SUPPLIED INFORMATION —

═══

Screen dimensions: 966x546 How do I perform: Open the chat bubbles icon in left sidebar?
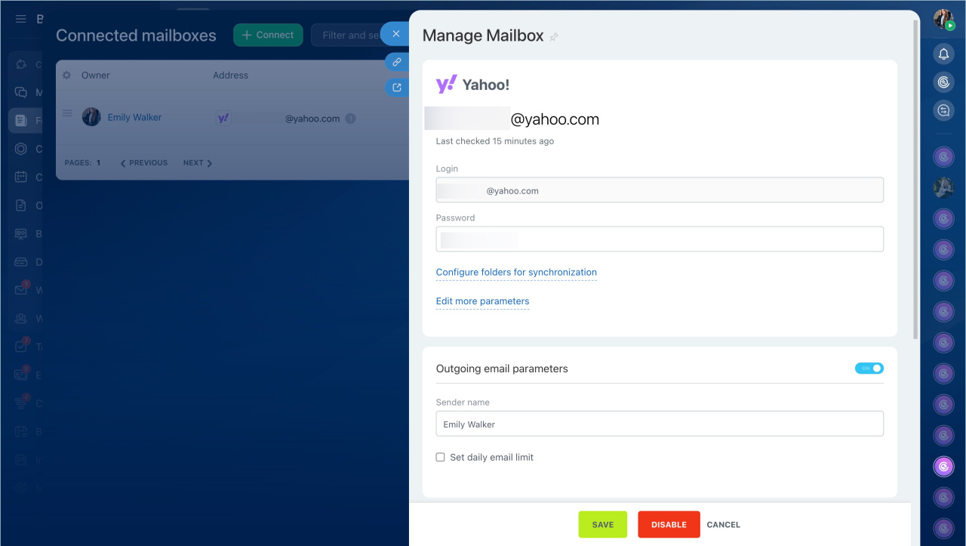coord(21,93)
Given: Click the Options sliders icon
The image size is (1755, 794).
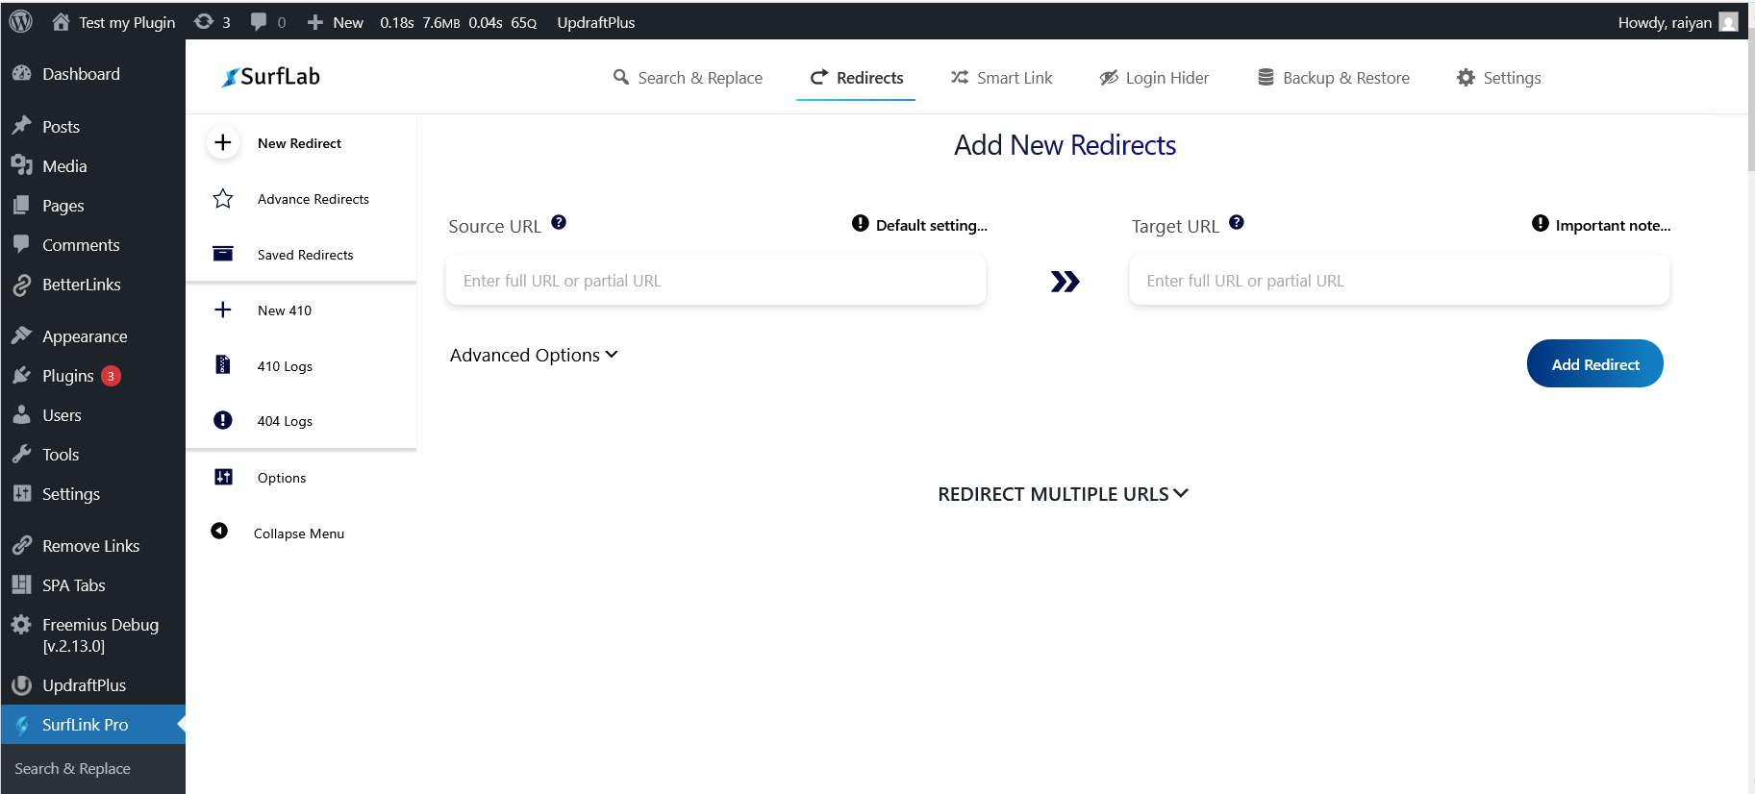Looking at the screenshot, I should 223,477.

═══

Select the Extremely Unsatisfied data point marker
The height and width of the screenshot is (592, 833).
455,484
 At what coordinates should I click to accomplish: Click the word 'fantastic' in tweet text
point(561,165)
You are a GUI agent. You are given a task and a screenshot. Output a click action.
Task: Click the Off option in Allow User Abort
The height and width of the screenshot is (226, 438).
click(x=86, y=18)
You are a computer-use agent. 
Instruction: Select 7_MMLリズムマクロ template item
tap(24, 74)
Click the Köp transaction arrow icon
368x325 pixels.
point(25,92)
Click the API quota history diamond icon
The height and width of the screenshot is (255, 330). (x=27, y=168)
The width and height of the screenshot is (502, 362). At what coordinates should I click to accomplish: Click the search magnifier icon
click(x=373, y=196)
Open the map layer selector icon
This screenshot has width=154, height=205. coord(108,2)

═══

PROBLEM — Return all lines of the material that have "agent" in them.

TASK RESULT —
You are a GUI agent. You are given a task and a screenshot. Output a click action.
You are a computer-use agent. 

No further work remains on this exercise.